I recently took a little over a month off social media. I didn’t plan it, didn’t post some cute “farewell” picture, I just…left. The first and foremost reason for this was because I was going on a long road trip with my now fiancé, and I just wanted to be. Not photo our days or feel the need to show anyone what we were doing. Just be. Turns out, this was only one of the many reasons I needed this break.

As actors, we’re often told we have to maintain a social media presence for a litany of reasons. Casting may what to see what you look like in real life! Indie films often prefer actors with followers! Maintain your fan base! Fuck it’s exhausting. If you listened to this podcast with manager David Dean, you heard it from the rep's mouth, it’s really not that important.

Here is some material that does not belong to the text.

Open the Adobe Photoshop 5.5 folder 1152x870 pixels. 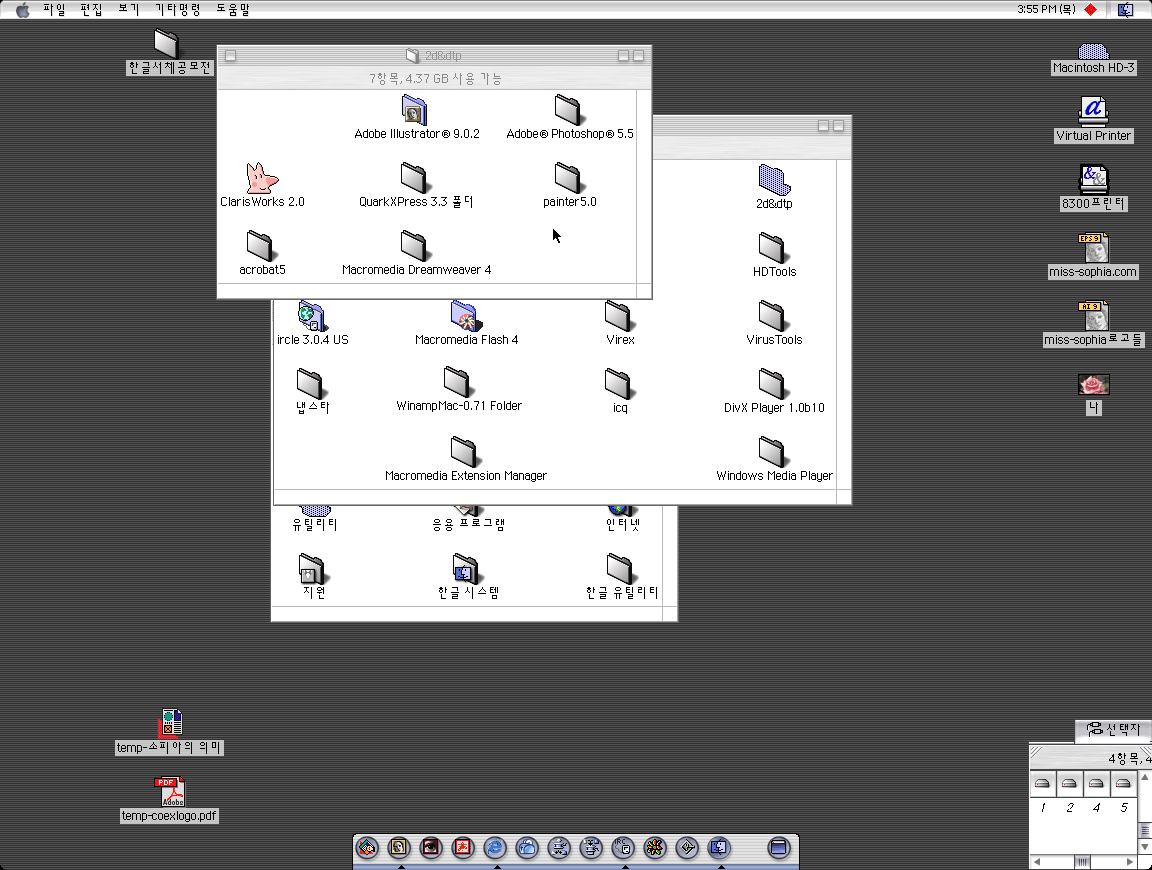click(x=568, y=109)
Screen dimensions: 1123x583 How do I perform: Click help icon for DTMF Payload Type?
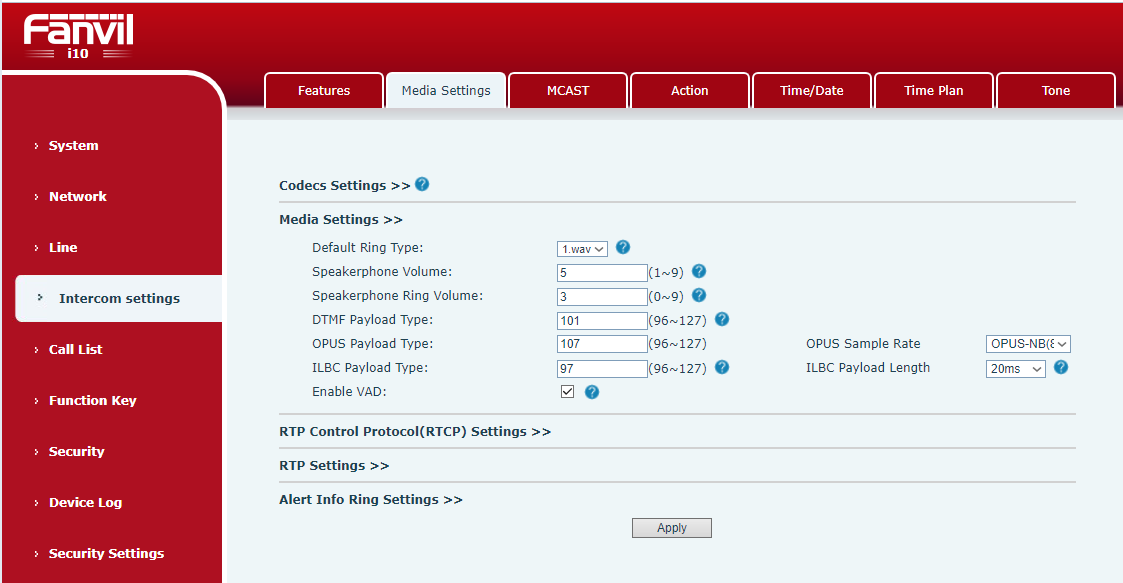721,319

I do, however, think it’s fun! Posting and checking out others has always been innocently fun for me. I have always been a big Instagram fan, I had it from its inception way back in the day. But lately, I have been finding myself holding my phone with IG open and scrolling, completely mindlessly, having no recollection of even opening the app. It’s like driving home from work and not remembering the drive. I was completely unaware my go-to finger movements on my phone had become so intrinsic. That’s terrifying to me. I spend a lot of money, time, and energy trying to be all “in the moment” and “present” and yet here I am on a daily basis mindlessly scrolling. Gross.

And until I took my break, I hadn’t realized the thing that was the biggest learning lesson in this whole experience: I am polarized by influences on a daily basis. I’m sure it’s different for everyone, but let's take for example my biggest follow categories, which are health/fitness, and meals/recipes. I enjoy all these things and have always been passionate about them. Yes, I spoke in this article about my struggles with “diet” and in this one about “fitness”, but I love them nonetheless. I remember this book I made when I was 12. It was a square spiral notebook I filled with cut outs of recipes, meal plans, portion sizes, advice, and workouts of all kinds. I don’t think I ever did them to be honest, but something about participating in the creation of this “book” made me feel healthier. I became obsessed with diet and fitness, not in an unhealthy way, I just loved how it made me feel like I was in a club with other fit-minded people. But I always made it my own, even if it meant making my own “book”. However. I have been, as of late, at a standstill in my own personal health journey. I have done all the types of eating and counting, all the classes and styles of boutique and big box fitness. I know a LOT about this business. And yet, I have found myself staring at an open refrigerator totally confused. Or standing in the middle of the gym floor completely stuck. I have inundated myself with so many messages on a daily basis that I am completely polarized about my own needs and my own body. And the scariest part is, I didn’t even know it until I stopped scrolling for a few weeks.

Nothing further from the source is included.